**Your objective**
Narrow the data below down to the lines containing "Manager".

**Given records**

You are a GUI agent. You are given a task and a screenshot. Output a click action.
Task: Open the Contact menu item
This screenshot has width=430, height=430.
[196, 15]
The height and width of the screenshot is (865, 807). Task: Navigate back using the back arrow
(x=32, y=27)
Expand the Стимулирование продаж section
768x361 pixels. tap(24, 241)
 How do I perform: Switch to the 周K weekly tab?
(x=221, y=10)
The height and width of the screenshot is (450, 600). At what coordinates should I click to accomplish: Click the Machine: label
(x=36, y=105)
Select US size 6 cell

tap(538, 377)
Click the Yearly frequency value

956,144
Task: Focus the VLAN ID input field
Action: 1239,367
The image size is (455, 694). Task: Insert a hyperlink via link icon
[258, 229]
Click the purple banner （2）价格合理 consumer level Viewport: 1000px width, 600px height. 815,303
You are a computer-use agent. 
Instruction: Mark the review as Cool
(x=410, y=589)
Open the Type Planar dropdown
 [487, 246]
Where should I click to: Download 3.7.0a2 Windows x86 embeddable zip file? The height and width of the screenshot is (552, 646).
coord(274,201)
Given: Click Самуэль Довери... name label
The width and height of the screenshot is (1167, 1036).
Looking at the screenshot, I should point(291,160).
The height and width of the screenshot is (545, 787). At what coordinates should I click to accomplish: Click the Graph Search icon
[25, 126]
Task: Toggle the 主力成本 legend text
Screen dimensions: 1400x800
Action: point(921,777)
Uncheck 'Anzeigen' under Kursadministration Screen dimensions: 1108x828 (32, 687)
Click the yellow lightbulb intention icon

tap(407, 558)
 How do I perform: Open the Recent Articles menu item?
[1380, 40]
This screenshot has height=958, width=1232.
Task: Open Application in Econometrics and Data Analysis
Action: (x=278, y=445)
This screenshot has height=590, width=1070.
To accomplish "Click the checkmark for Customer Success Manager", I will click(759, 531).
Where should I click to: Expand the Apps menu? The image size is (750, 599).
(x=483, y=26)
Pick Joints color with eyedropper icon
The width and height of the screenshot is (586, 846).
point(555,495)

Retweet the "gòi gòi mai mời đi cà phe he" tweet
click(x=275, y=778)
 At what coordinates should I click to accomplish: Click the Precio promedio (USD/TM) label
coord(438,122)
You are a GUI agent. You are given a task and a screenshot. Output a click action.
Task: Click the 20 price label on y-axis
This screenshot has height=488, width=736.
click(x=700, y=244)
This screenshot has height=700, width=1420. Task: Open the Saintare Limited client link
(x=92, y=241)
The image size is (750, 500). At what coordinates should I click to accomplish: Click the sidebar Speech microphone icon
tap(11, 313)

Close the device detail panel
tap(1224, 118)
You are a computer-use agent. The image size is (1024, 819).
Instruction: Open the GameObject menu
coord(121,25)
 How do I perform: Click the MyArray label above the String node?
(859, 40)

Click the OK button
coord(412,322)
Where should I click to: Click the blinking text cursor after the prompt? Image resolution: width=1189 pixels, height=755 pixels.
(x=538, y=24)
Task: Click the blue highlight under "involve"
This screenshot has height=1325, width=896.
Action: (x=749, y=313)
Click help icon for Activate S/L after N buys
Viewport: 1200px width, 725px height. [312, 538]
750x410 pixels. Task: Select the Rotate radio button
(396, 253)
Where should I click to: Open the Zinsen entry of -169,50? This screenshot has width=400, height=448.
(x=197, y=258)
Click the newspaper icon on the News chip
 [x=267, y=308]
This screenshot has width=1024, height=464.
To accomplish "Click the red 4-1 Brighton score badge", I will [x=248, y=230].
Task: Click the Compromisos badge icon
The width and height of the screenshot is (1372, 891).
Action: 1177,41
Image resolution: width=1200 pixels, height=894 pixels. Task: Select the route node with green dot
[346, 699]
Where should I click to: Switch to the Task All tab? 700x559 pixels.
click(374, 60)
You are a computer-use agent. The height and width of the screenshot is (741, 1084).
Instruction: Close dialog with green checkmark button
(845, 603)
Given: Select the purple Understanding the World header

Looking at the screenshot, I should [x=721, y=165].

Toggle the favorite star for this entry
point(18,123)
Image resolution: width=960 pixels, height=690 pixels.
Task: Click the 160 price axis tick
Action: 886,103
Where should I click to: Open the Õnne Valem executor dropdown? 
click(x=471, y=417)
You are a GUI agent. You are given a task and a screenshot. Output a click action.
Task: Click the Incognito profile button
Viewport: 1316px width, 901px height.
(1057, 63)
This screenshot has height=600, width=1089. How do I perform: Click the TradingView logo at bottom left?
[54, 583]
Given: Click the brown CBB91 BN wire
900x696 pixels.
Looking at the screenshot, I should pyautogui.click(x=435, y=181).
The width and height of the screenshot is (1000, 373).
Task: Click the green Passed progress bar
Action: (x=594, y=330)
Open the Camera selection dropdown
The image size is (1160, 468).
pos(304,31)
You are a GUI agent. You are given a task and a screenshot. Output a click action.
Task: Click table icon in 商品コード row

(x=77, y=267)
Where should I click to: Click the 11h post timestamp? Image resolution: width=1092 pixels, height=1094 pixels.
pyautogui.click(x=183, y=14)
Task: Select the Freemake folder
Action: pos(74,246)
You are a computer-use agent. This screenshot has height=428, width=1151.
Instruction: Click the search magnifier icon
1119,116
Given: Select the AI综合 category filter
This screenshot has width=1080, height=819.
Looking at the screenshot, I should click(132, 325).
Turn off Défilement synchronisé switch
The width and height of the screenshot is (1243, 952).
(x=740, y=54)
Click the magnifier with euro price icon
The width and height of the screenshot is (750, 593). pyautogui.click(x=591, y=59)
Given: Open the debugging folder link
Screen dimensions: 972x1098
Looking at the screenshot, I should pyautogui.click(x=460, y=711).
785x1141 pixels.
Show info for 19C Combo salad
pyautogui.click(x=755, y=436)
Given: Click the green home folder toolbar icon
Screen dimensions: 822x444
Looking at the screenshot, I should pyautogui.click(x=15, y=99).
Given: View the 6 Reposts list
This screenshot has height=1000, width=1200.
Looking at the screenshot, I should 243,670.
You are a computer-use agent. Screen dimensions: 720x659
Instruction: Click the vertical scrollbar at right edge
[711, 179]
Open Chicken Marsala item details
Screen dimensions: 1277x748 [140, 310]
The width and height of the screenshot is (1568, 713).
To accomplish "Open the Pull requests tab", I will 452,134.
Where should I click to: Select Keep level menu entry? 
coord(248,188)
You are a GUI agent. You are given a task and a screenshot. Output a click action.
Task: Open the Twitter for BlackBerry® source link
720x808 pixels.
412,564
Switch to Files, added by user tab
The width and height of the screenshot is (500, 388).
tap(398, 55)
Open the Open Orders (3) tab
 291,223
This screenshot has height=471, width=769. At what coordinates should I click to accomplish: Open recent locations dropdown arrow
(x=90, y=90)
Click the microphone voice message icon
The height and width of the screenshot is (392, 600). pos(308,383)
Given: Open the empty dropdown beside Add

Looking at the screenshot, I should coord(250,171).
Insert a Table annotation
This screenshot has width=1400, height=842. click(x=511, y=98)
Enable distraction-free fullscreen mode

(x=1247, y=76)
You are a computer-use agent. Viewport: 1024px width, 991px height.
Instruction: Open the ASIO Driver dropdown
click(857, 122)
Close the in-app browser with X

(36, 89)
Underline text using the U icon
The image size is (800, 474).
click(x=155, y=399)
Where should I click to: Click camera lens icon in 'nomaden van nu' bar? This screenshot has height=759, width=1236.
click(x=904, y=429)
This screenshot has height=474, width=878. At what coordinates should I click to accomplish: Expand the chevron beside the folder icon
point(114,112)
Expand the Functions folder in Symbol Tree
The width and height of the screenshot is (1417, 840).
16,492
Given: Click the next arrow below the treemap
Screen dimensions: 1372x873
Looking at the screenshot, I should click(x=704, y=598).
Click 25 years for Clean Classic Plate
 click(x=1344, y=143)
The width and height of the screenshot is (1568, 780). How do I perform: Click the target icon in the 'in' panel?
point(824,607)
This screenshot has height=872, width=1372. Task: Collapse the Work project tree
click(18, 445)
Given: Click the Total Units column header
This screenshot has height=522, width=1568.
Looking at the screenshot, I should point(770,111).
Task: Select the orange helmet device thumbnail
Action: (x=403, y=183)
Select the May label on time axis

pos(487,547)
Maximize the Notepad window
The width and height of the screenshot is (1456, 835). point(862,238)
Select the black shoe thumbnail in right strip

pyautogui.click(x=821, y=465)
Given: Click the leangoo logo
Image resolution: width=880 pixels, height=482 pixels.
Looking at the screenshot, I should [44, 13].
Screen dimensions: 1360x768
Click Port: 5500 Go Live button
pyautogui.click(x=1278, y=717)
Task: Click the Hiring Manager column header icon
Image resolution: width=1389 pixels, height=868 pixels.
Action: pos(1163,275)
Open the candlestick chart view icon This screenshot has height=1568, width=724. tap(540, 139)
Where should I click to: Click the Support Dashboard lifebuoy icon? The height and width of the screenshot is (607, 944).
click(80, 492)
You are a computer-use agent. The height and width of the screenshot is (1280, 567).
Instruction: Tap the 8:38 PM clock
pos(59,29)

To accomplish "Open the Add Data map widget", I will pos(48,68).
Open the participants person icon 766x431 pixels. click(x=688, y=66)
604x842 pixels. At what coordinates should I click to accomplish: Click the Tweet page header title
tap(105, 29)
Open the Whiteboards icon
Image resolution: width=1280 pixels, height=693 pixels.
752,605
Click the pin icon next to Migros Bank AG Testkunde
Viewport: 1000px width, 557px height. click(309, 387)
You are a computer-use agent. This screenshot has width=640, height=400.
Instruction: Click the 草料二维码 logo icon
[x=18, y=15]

**Your solution**
To accomplish "Click the checkmark for Customer Success Manager", I will click(759, 531).
Task: Click the Hiring Manager column header icon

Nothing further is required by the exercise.